Problems to work on —
1. According to the guide on filing company accounts at Companies House, what is the deadline for a company's first accounts?
2. From the guide on filing company accounts at Companies House, reproduce everything from "What you need" down to "The simplest option.".
BEGIN Provided text
Guides
Filing Company Accounts at Companies House
Plain-English guide to filing your annual company accounts at Companies House — what to file, when, and how to use web filing or joint filing with HMRC.
Filing Company Accounts at Companies House
Every UK limited company must file annual accounts at Companies House — separately from (but often alongside) the Corporation Tax return at HMRC. This guide explains what to file, when, and how.
What you need to file
The format depends on your company size:
- Micro-entity accounts (FRS 105) — turnover ≤ £1m, balance sheet ≤ £500k, ≤ 10 employees. The simplest option.
- Small company accounts (FRS 102 Section 1A) — turnover ≤ £15m, balance sheet ≤ £7.5m, ≤ 50 employees (post-April 2025 thresholds).
- Full accounts — required above the small-company thresholds.
Most one-person companies qualify as micro-entities. See Micro-Entity Accounts (FRS 105) for what's included.
Filing deadlines
- First accounts: 21 months after incorporation.
- Subsequent accounts: 9 months after your accounting reference date (ARD).
- Late filing penalties start at £150 and rise to £1,500 for accounts more than 6 months late — and double if you're late two years running.
Three ways to file
1. Companies House WebFiling (free)
The WebFiling service at gov.uk is free and works well for micro-entities and small companies filing abridged or filleted accounts. You'll need:
- Your company number.
- Your authentication code (a 6-character code Companies House posts to your registered office).
2. Joint Filing with HMRC (CATO)
HMRC's Company Accounts and Tax Online (CATO) lets you file the same set of accounts to both Companies House and HMRC in one go, alongside your CT600. Free, and ideal for the simplest small companies.
END Provided text
BEGIN Records provided
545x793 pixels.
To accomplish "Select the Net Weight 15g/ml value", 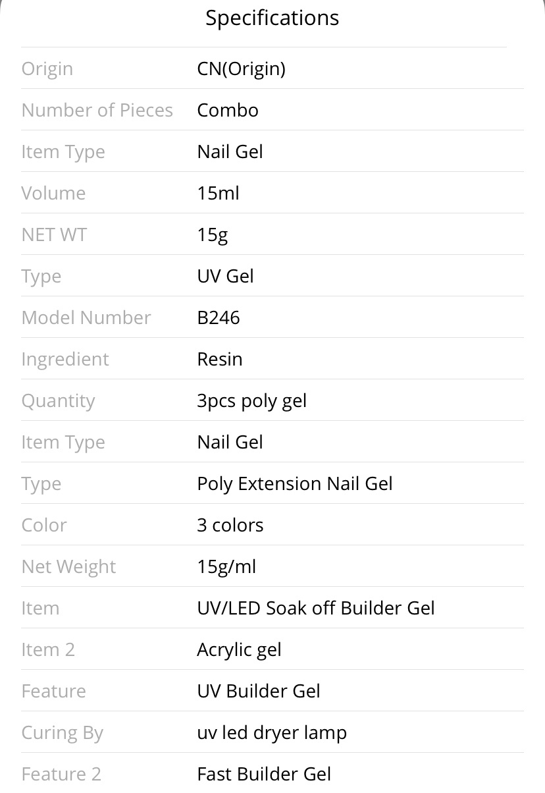I will (x=226, y=567).
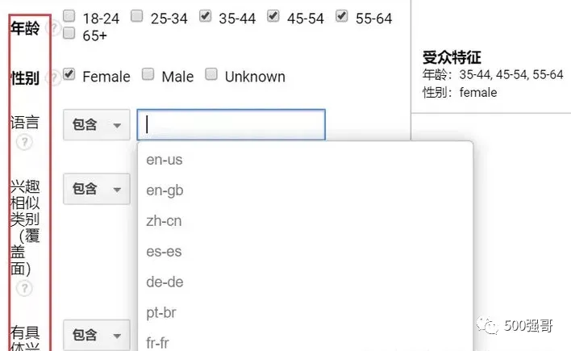The width and height of the screenshot is (571, 351).
Task: Select the Male gender checkbox
Action: point(148,75)
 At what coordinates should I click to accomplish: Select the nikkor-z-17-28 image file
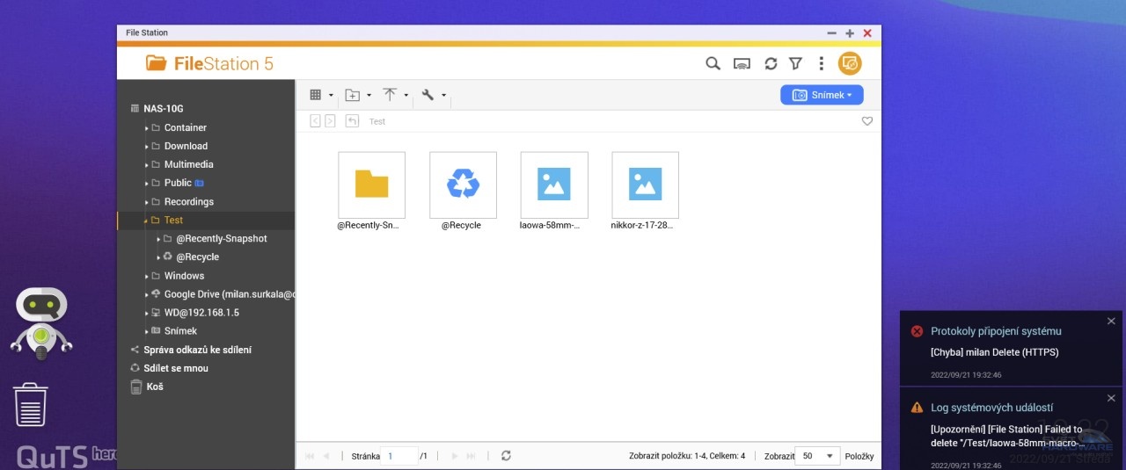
END Records provided
Responses in order —
1. 21 months after incorporation.

2.
What you need to file
The format depends on your company size:
- Micro-entity accounts (FRS 105) — turnover ≤ £1m, balance sheet ≤ £500k, ≤ 10 employees. The simplest option.